はぁ、前途多難だ。やっとの思いで尼子を滅ぼしても次々問題が出てくる。忙しすぎて逆に笑えてくるな。笑ってる場合じゃねえけど。
「最悪の可能性になった場合、兄貴はどっちの味方をするんだ?」
思い切って兄貴に切り込んだ質問をしてみる。俺の言葉を聞いた瞬間苦虫でも噛んだように表情が曇った。
「…分からん。太宰大弐様にも、周防介様にもお世話になった。…簡単には決められん」
俺は大内義隆は知らねえけど周防介様とは一緒に戦った身だ。気持ちとしては周防介様に味方したいところだが。この時代に生まれてもう16年か。しがらみも出来ちまうよな、そりゃ。
「圧を掛けたい訳じゃないけど俺は兄貴が決めたことなら従うからさ。聞いたのは俺だけど事が起きるまで、悩むしかないんじゃないかな」
言いながら他人事を言っているなと思った。でも、きっと当主ってのは悩みが尽きない因果な商売なんだろう。史実の兄貴がやりたがらない訳だよな。でも今、目の前にいる兄貴ならきっと乗り越えてくれる気がする。
「そうなのだろうな。胸が痛む悩みだよ」
俺の言葉に苦笑いを浮かべながらも納得したように兄貴は頷いた。
「ちなみにお前の考えはどうだ?」
「大内家の共倒れ」
兄貴の問いに即答した。共倒れして力を失った大内家を毛利家に取り込む。史実でも実際毛利家は大内家を喰った。今回も同じ様な流れが起きるなら、完全に情を無視した毛利家の利益のみを考えるとそれがベストだ。
大陸との交易も上手くいけば毛利家主導で出来るかもしれん。どう考えても魅力的だ。
でもものすごい冷血だな。兄貴もそう思ったのだろう。驚いたように目を見開いた後、俺を睨み付けた。だがすぐに再び表情に苦いものが混じる。

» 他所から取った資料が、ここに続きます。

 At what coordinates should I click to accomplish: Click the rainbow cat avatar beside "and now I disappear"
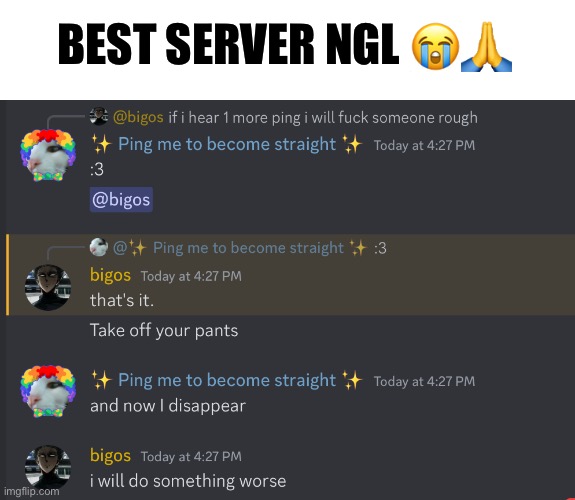click(48, 391)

「冷たいな。だがそれが毛利家にとっては一番なのだろう。私はどのように救えるのかを考えてしまう」
「いや、正解かは分かんないよ。ただ兄貴が考えないような意見をいうのが家臣の役目だろ。どれを選択するかは兄貴の仕事。責任を押し付けるみたいで申し訳ないけど」
「ふふ、気にするな。そういう風に思ってくれている弟が一人でもいてくれるだけで私は耐えてみせるよ。それにまだ先の事だ。少しずつ私も考えてみる」
「さっきも言ったけど、俺はどんな選択でも兄貴を支えるから。これはきっと三郎も同じはずだ。兄貴一人に背負わせたりしねえから、兄貴らしくどんと構えててくれよ」
「…ふ、生意気なことを言う様になったな」
そう言って兄貴はこつんと俺の頭を小突いた。力を込められていないから痛みはない。
「俺は兄貴の一の家臣だから当然よ」
にっと笑って見せた。我ながら兄貴大好きっこだ。
「頼りにさせてもらうか、まだちと頼りないがな。…ありがとう次郎」
「いいってことよ。兄弟助け合わねえと」
二人で笑みが浮かぶ。そして兄貴が話を変えるように一度椀に手を伸ばして口を湿らせる様に一口飲むと話題を変えた。
「さて、じゃあ大内の件は一先ず先送りだ。次は山名の方をどうするか、だが。何か対応は考えているか?」
「ああ、それは少し考えがある。任せてもらえないか?」
俺の言葉に兄貴は意外そうな顔をした。だがすぐにじっと試す様に見つめてきた。
「内容による。まずは聞かせてくれ」
そして俺は、山名対策を兄貴に話した。